然后正常通过initdb创建postgresql数据库，1个CN，2个DN。

如下：

安装citus插件：

-- CN和DN都要配置shared_preload_libraries='citus' -- 第一个插件必须是citusCREATE EXTENSION citus; -- 安装在postgres用户下即可

SELECT * from citus_add_node('10.0.0.1', 13588);SELECT * from citus_add_node('10.0.0.1', 23588);

查询DN列表：

postgres=# SELECT * FROM citus_get_active_worker_nodes(); node_name | node_port --------------+----------- 10.0.0.1 | 23588 10.0.0.1 | 13588(2 rows)

概念

在citus中，分片和节点不是一对一关系，这一点不同于greenplum，更接近nosql如couchbase的设计，一定程度上这么做也避免了使用了citus之后还需要分区（因为postgresql的分区优化是远不如***的，到目前为止PG15唯一的用途就是AP里面的pruning）的必要性（这是个优点、也是个缺点，平衡的结果）。

Citus表类型

citus中表分三种类型，1：分库表（每个DN n个分片，分片数量可配置，一般是订单表和客户表）；2：广播表（每个DN一份，CN不包括，一般是字典表、产品表、费率表、机构表、权限表等）；3：全局表（仅存在于CN，一些系统参数表，统计表，也可能广播存储，看情况），全局表一般不会和广播表、分库表进行关联，默认CN创建表的时候就是local表，也可以通过SELECT undistribute_table('github_events');将分库表切换回local表（此时会数据先迁移回来，也是缩容的一种方式）。

广播表和分库表，广播表和广播表之间关联会很多。

同时会存在多种业务存在于同一个数据库中的情况，例如库存和客户，操作日志和订单，小二和菜单、功能、客户，并且同时有从菜单维度查，也有从小二维度查。所以citus支持对表进行分组，相关分组的表，citus在生成分布式执行计划的时候就知道那些是相关的，哪些是无关的。如下：

SELECT create_distributed_table('event', 'tenant_id');　　SELECT create_distributed_table('page', 'tenant_id', colocate_with => 'event');

分组的前提是两个表使用相同字段作为分片字段。分组可以使得SQL的优化更加进一步。

总有一会儿，你会发现库存和客户表进行关联，通过订单进行的。这个时候库存是根据产品分片的，客户是通过客户id分片的。此时效果会怎么样呢？

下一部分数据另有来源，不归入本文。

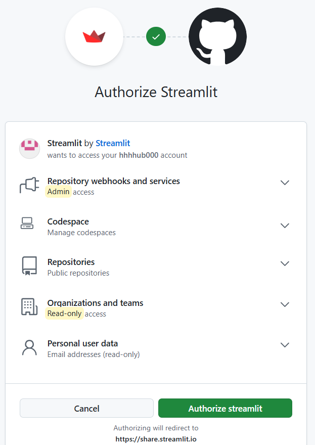Click the Streamlit crown logo
Image resolution: width=315 pixels, height=445 pixels.
94,36
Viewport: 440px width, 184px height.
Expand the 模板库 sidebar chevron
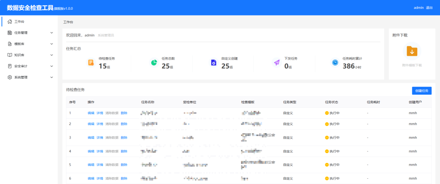pyautogui.click(x=51, y=44)
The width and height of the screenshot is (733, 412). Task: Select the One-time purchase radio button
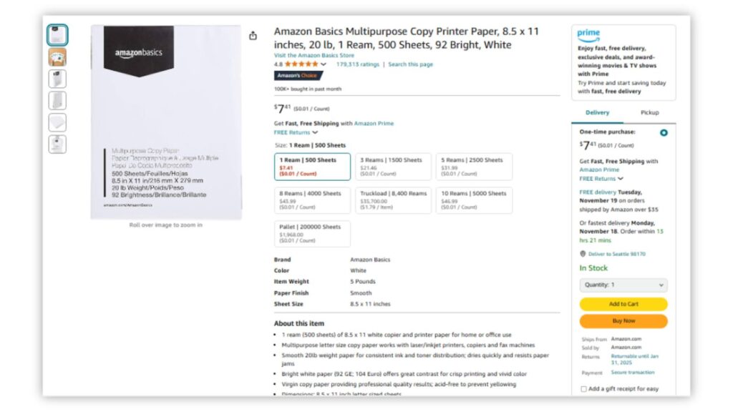[x=664, y=132]
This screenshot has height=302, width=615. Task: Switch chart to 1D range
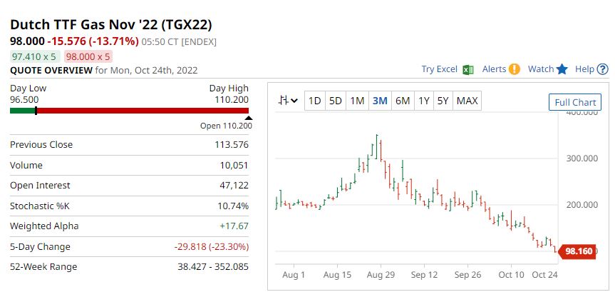point(314,101)
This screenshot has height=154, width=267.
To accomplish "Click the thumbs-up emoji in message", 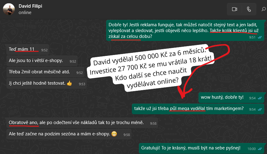I will click(x=69, y=83).
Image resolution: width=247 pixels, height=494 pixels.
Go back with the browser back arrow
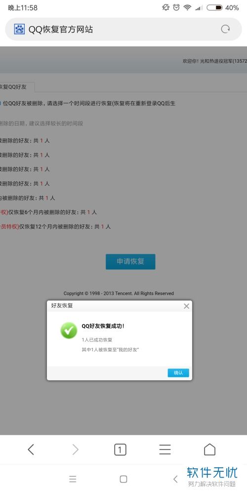(31, 449)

不同于greenplum支持distributed by语法，citus因为采用extension实现，没有扩展pg本身的语法，所以采用函数的方式来指定表是否为分布式表。

CREATE TABLE companies (id bigserial PRIMARY KEY,name text NOT NULL,image_url text,created_at timestamp without time zone NOT NULL,updated_at timestamp without time zone NOT NULL);SELECT create_distributed_table('companies', 'id'); -- companies表为分布式表，id是用于分片的字段

需要注意的是，citus分片数量和worker数量不是一一对应，这和gp不同，但类似于现在tidb、oceanbase的做法。如下：

要创建广播表，可以使用create_reference_table函数：

SELECT create_reference_table('geo_ips'); -- 所有worker节点广播，不包含CN

大多数的DDL语句citus都支持，会负责分布式调用所有worker。

分布式数据库性能优化关键

co-location是分布式数据库性能好坏和扩展性的关键。

如果实在无法实现colocation，哪怕通过lightdb逻辑复制，尽可能避免下列操作：1、agg(distinct value2)，带distinct的聚合函数2、分析函数() OVER (PARTITION BY <...> ORDER BY <...> )3、任意字段排序和分页查询3、对于这三种情况，gp的interconnect也无能为力，CN必然是瓶颈；4、流式计算也不能解决to B端的问题，只能靠更加智能的算法和空间换时间；

自定义数据分布算法、副本数、分片数

citus原生支持自定义副本数（原生是通过分布式事务来实现的，我们lightdb建议采用流复制实现模式）和分片数，可通过全局配置或函数控制。Lightdb扩展了数据分布算法，支持多列、同时也将提供基于UDF自定义，22.3。

Citus函数类型

不管用户是否承认，相同的功能，存储过程和函数实现的效率就是要比应用发送SQL过来效率更高。所以citus支持了分布式函数的概念。当通过create_distributed_function将函数指定为分布式函数之后，CN在调用函数时会直接以函数为单位派发到DN，而不是在CN执行的时候将SQL解析出来通过SPI执行（存储过程执行SQL就是通过SPI调用存储引擎）。

新增节点

新增节点后，默认不会启用，需要调用rebalance_table_shards让citus对数据进行迁移，然后才会被访问。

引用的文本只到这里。